--- TRECHO FORNECIDO ---

Ao recorrermos a essa concepção ao mesmo tempo ampla e rigorosa do gênero literário, pudemos ampliar o escopo da nossa análise. O nosso dicionário analisa assim, lado a lado, a obsolescência de formas poéticas codificadas (como a vilanela), identidades genéricas que foram retomadas ao longo dos tempos (como a égloga, a ode), subgêneros que tiveram uma fortuna relativamente breve (romance de aventuras, romance gótico, romance de capa e espada), gêneros diretamente ligados a práticas socioculturais específicas (como a oração fúnebre, o brinde), gêneros relacionados com as artes cênicas (como o mistério, a farsa) ou com um saber disciplinar específico (diálogo filosófico, poesia científica)...

As obras que tratam da história de um gênero literário costumam valorizar as suas origens, examinando de que modo eles derivam de outros gêneros. No nosso caso, procedemos a uma inversão dessa perspectiva dominante, para compreender o que acontece com uma forma quando ela começa a ser considerada como desinteressante, inadequada, sem uso, sem sentido. Em suma, nosso objetivo é examinar o gênero à medida em que ele se aproxima do limiar para além do qual ele deixa de interessar “a literatura”.

--- SEÇÃO DE DADOS ---

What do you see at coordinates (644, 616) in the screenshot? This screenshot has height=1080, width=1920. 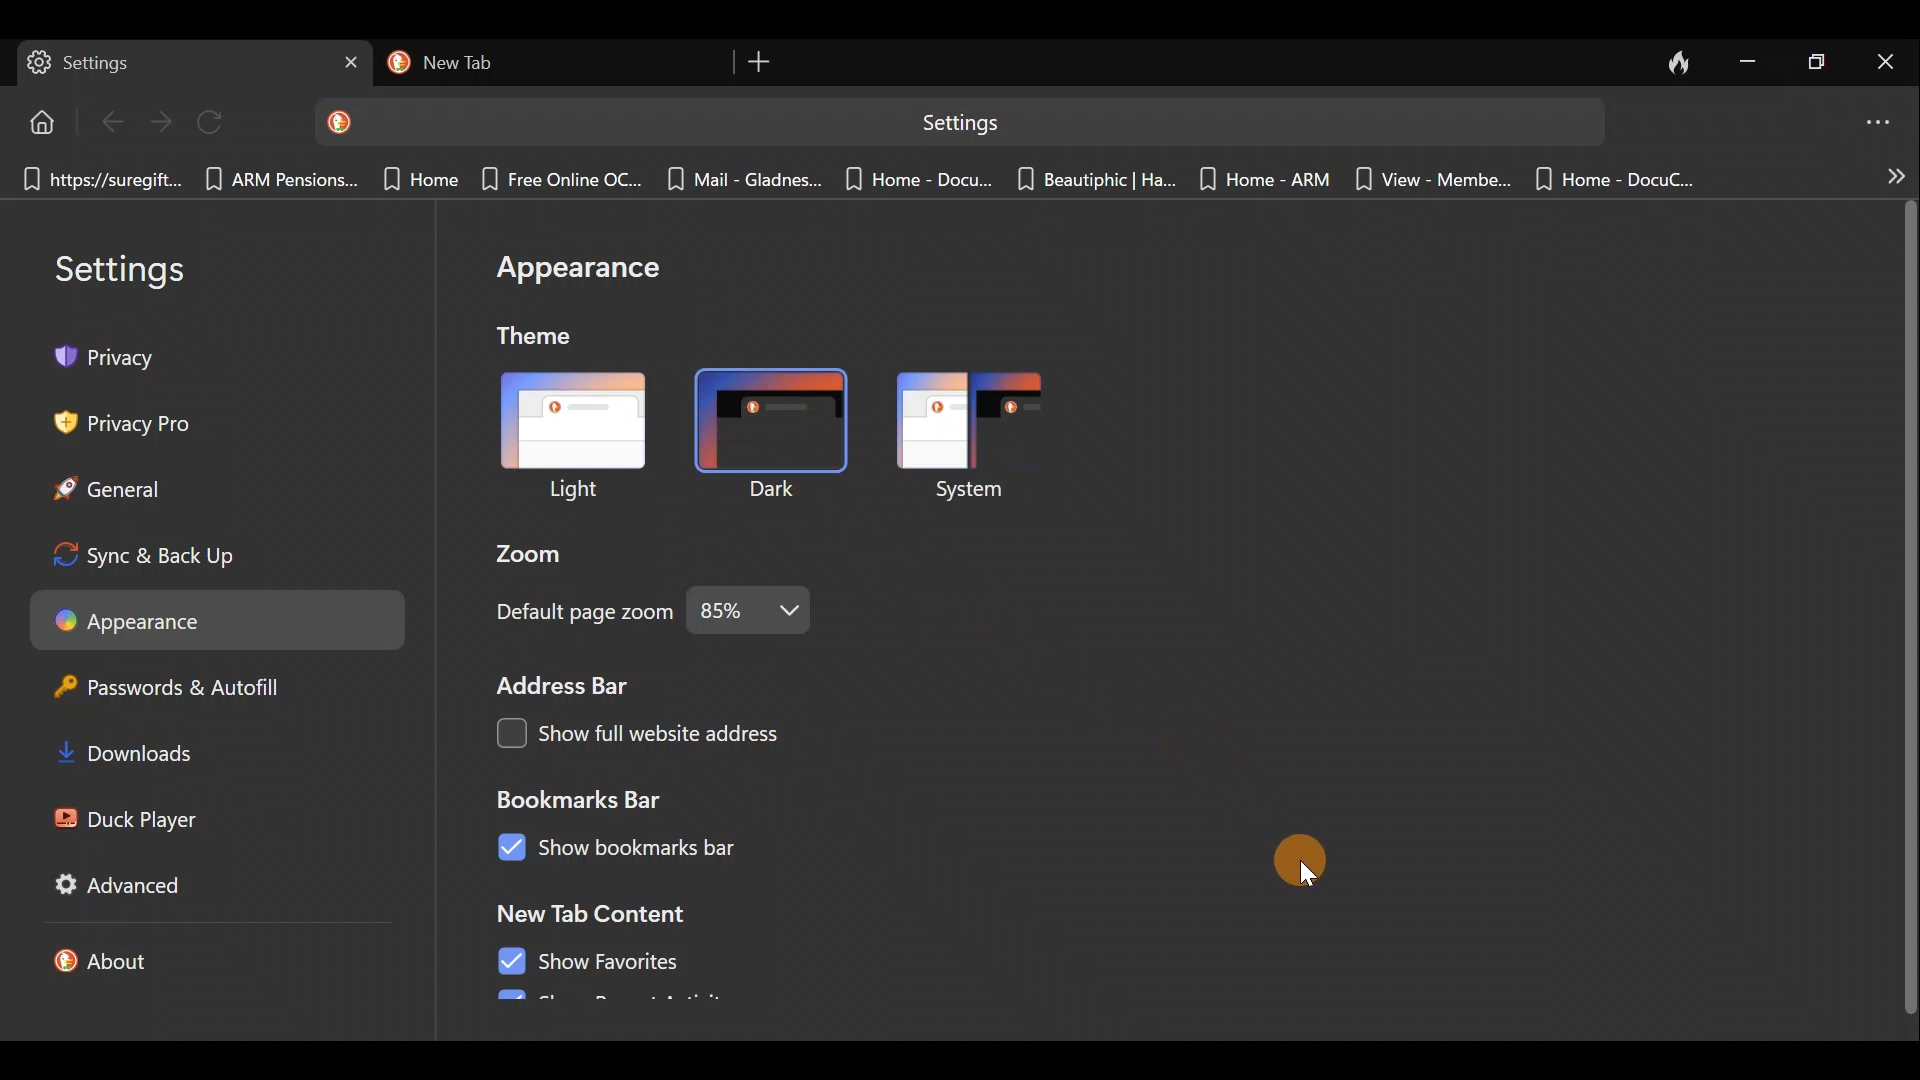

---

* **CONJUNTO DE TAREFAS**
1: Indique se cada afirmação concorda com o trecho sobre gêneros literários, respondendo sim ou não e citando literalmente as palavras do trecho que decidem a questão.
(a) O romance gótico aparece entre os subgêneros que tiveram fortuna relativamente breve.
(b) A farsa é apresentada como gênero ligado a um saber disciplinar específico.
(c) As obras que tratam da história de um gênero literário costumam valorizar o seu desaparecimento.
2: Responda às perguntas com base no trecho sobre gêneros literários.
(a) Qual forma poética codificada é citada como exemplo de obsolescência?
(b) Quais gêneros são dados como diretamente ligados a práticas socioculturais específicas?
(c) O que os autores dizem ter feito em relação à perspectiva dominante?
3: Repita exatamente tudo o que vai de "Ao recorrermos a" até "filosófico, poesia científica)..." no trecho sobre gêneros literários.
A listagem não é necessária para realizar as tarefas.

* **RESPOSTAS POR TAREFA**
1:
(a) Sim: "subgêneros que tiveram uma fortuna relativamente breve (romance de aventuras, romance gótico, romance de capa e espada)".
(b) Não: "gêneros relacionados com as artes cênicas (como o mistério, a farsa)".
(c) Não: "costumam valorizar as suas origens".

2:
(a) A vilanela.
(b) A oração fúnebre e o brinde.
(c) Procederam a uma inversão dessa perspectiva dominante.

3:
Ao recorrermos a essa concepção ao mesmo tempo ampla e rigorosa do gênero literário, pudemos ampliar o escopo da nossa análise. O nosso dicionário analisa assim, lado a lado, a obsolescência de formas poéticas codificadas (como a vilanela), identidades genéricas que foram retomadas ao longo dos tempos (como a égloga, a ode), subgêneros que tiveram uma fortuna relativamente breve (romance de aventuras, romance gótico, romance de capa e espada), gêneros diretamente ligados a práticas socioculturais específicas (como a oração fúnebre, o brinde), gêneros relacionados com as artes cênicas (como o mistério, a farsa) ou com um saber disciplinar específico (diálogo filosófico, poesia científica)...